Ваша честь - стр. 28
Карабкаться — вот теперь было слово, которым я описывала все, что отличалось от ходьбы по ровной поверхности. Тина осталась на пороге дома, мне помогал садиться тощий разряженный мужик — тоже в темной одежде, но все равно он был при параде, и я не могла сказать, что создало у меня такое впечатление: выучка, вероятно? Все его жесты были нарочитые, как у плохого певца. Я удержалась на подножке, неловко развернулась, чуть не запутавшись в юбках, села, и карета была продуваемой, наверняка тряской, жесткой — вот это определенно. С непривычки платье у меня завернулось, сидеть мне было неудобно, но я решила лишний раз не шевелиться. Было лень, да и вряд ли здесь огромные расстояния.

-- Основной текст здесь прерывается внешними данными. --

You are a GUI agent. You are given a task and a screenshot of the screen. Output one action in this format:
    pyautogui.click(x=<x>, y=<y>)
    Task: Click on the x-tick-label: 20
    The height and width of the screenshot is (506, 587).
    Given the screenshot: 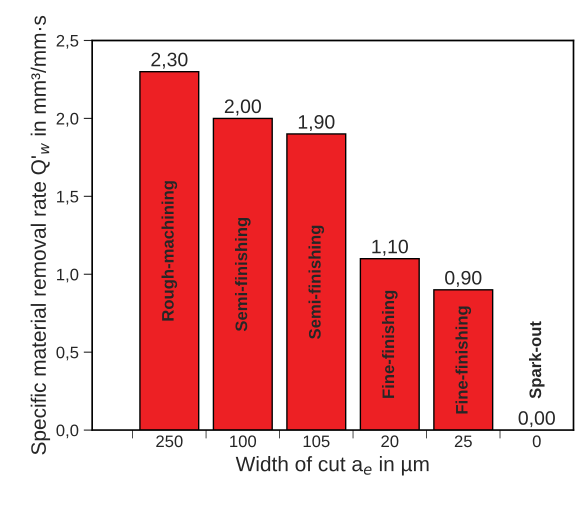 What is the action you would take?
    pyautogui.click(x=390, y=442)
    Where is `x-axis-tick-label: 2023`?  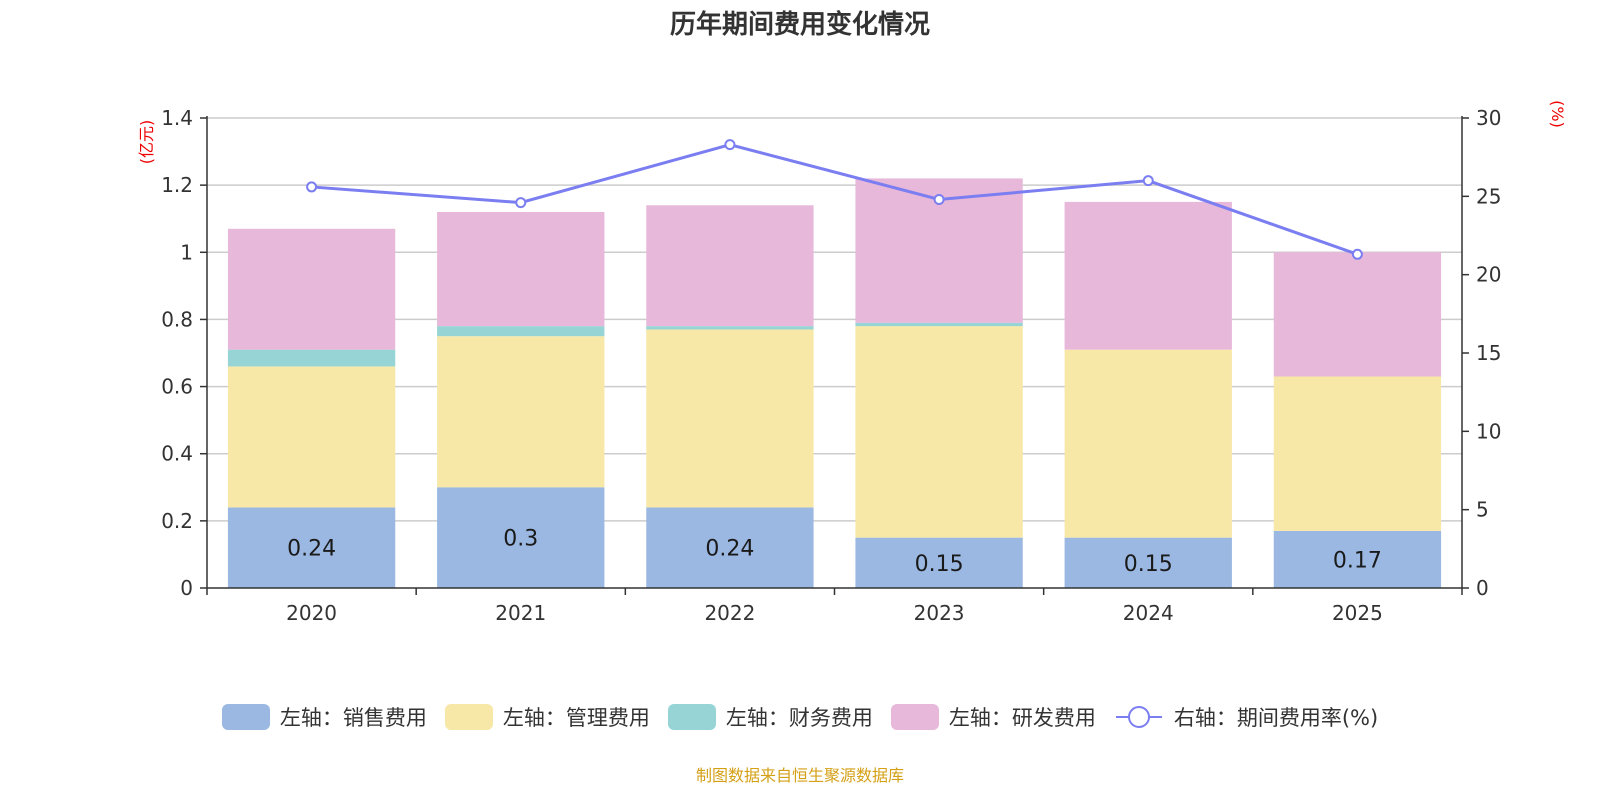 x-axis-tick-label: 2023 is located at coordinates (940, 613).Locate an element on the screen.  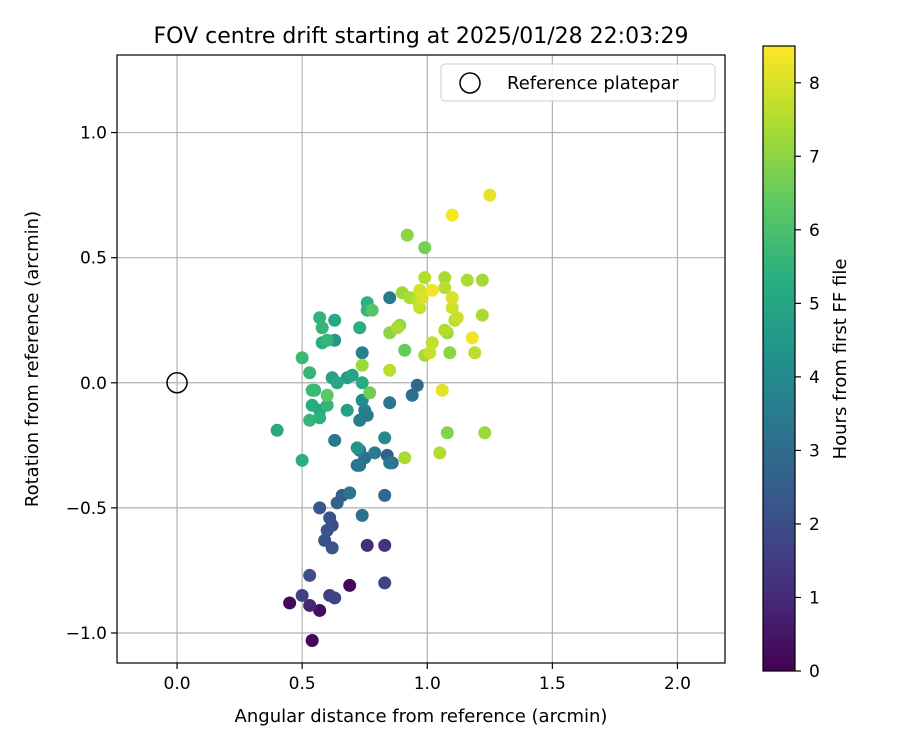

Я оказалась права во всем: и в том, что экипаж тряский, и в том, что я отобью себе за четверть часа все кости, и что я не успею как следует рассмотреть город. Высовываться я опасалась — вдруг для дамы моего сословия это ужасающий моветон, — но украдкой разглядывала узкие улицы, похожие на каменные ущелья.
Очень щедро загаженные, констатировала я. Так выглядели где-нибудь в далекой глубинке посещаемые общественные туалеты в середине лихих девяностых, и тут отличий практически не было, не стеснялись ни люди, ни лошади, и все, что мне приходило на ум: я в дерьме. По уши. Надо быстрей реализовывать план, потому что глаза разъедало от вони и от безысходности захотелось завыть.

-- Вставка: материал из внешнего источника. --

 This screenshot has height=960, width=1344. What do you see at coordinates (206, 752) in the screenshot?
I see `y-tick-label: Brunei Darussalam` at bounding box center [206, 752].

Наконец мы оказались на площади, где было много карет, и сперва я предположила, что это рынок или какая-то городская площадь, потому что если это был королевский дворец, то он поражал своей скромностью: два этажа, нижний весь в каменных арках, каменные колонны перед подъездом, и я ожидала, что меня проведут именно через них, но нет. Дверца распахнулась, очень внушительный господин с синей лентой через плечо подал мне руку, и я опять позабыла про ногу и свалилась на бедолагу. Но надо отдать ему должное: он и ухом не повел, может быть, был привычен, но меня в этот момент больше беспокоило то, что я едва не потеряла свою туфлю и упорно пыталась ее нашарить.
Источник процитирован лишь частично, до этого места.